Holeman erklärte, er habe im Laufe des Tages schon mehrmals versucht, ihn zu erreichen, doch der diensthabende Mitarbeiter habe ihm gesagt, Bolschakow sei in der Druckerei, um die neue Ausgabe seiner Zeitschrift fertigzustellen.
Nicht lange danach, kaum dass sie sich in die Ecke eines gemütlichen, aber unscheinbaren Restaurants in Georgetown gesetzt hatten, blickte Holeman auf seine Uhr. Auf Bolschakows Frage, ob er denn schon gehen müsse, erwiderte Holeman: »Nein, wir müssen beide gehen. Sie haben um sechs eine Verabredung mit Robert Kennedy.«
»Verdammt«, sagte Bolschakow und sah sich seinen alten Anzug und die abgetragenen Manschetten an. »Warum haben Sie mir das nicht früher gesagt?«
»Haben Sie Angst?«, fragte Holeman.

■ IHRE AUFGABEN:
[1] Beantworten Sie anhand des Textes:
(a) Wo war Bolschakow laut dem diensthabenden Mitarbeiter?
(b) In welchem Stadtteil liegt das Restaurant, in dem die beiden sitzen?
(c) Mit wem hat Bolschakow um sechs eine Verabredung?
[2] Ersetzen Sie in der Liste „GUI agent“ durch „UI assistant“ und lassen Sie alles andere unverändert. Geben Sie nur die Zeilen wieder, beginnend mit der Zeile, die „At what coordinates should I click to accomplish: Select“ enthält, bis einschließlich zum Ende der Liste.
Text und Liste hängen inhaltlich nicht miteinander zusammen.

■ ZU BEARBEITENDES MATERIAL:
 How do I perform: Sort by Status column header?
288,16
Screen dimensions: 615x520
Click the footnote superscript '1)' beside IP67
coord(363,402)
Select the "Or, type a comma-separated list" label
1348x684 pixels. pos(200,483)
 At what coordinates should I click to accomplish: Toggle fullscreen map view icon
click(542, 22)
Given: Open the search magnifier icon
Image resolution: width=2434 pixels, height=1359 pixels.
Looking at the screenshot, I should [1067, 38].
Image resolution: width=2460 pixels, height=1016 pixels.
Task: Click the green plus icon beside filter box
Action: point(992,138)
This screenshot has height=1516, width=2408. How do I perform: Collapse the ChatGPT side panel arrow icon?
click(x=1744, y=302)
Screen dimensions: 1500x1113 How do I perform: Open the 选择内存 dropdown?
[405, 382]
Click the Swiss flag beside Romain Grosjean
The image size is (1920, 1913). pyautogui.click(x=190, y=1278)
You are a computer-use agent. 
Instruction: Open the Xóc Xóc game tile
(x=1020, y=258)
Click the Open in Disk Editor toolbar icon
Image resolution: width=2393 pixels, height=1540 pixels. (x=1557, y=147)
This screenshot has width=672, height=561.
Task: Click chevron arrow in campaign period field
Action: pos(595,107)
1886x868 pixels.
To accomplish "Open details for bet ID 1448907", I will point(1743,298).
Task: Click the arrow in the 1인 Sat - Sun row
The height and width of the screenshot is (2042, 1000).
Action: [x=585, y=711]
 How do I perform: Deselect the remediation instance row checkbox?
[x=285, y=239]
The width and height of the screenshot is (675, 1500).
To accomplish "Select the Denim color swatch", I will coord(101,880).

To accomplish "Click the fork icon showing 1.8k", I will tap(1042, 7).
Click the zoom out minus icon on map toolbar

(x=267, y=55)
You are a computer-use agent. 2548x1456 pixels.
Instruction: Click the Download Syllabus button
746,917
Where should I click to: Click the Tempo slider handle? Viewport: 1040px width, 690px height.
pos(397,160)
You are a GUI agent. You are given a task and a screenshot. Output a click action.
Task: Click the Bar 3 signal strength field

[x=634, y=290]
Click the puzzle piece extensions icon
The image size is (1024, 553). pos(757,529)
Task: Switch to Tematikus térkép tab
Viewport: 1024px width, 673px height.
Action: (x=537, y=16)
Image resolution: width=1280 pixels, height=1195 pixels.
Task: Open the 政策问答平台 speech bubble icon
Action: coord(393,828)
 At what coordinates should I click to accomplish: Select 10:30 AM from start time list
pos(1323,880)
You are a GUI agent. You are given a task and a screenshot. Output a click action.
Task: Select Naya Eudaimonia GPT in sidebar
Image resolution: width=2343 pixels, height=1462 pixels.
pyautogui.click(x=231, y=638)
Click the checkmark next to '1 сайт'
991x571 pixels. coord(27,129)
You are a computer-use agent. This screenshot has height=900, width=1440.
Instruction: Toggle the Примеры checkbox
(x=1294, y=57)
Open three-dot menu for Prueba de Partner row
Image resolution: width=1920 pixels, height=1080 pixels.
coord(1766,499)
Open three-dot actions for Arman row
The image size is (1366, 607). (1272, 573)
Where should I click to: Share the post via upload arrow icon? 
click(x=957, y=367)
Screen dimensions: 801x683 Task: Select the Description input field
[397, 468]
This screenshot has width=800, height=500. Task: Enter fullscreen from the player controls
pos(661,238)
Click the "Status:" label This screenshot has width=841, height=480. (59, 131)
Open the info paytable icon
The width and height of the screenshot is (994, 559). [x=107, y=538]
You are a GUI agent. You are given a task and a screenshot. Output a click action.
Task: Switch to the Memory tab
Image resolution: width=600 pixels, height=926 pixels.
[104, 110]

■ ERWARTETE LÖSUNGEN:
[1]
(a) In der Druckerei, um die neue Ausgabe seiner Zeitschrift fertigzustellen.
(b) In Georgetown.
(c) Mit Robert Kennedy.

[2]
 At what coordinates should I click to accomplish: Select 10:30 AM from start time list
pos(1323,880)
You are a UI assistant. You are given a task and a screenshot. Output a click action.
Task: Select Naya Eudaimonia GPT in sidebar
Image resolution: width=2343 pixels, height=1462 pixels.
pyautogui.click(x=231, y=638)
Click the checkmark next to '1 сайт'
991x571 pixels. coord(27,129)
You are a computer-use agent. This screenshot has height=900, width=1440.
Instruction: Toggle the Примеры checkbox
(x=1294, y=57)
Open three-dot menu for Prueba de Partner row
Image resolution: width=1920 pixels, height=1080 pixels.
coord(1766,499)
Open three-dot actions for Arman row
The image size is (1366, 607). (1272, 573)
Where should I click to: Share the post via upload arrow icon? 
click(x=957, y=367)
Screen dimensions: 801x683 Task: Select the Description input field
[397, 468]
This screenshot has width=800, height=500. Task: Enter fullscreen from the player controls
pos(661,238)
Click the "Status:" label This screenshot has width=841, height=480. (59, 131)
Open the info paytable icon
The width and height of the screenshot is (994, 559). [x=107, y=538]
You are a UI assistant. You are given a task and a screenshot. Output a click action.
Task: Switch to the Memory tab
Image resolution: width=600 pixels, height=926 pixels.
[104, 110]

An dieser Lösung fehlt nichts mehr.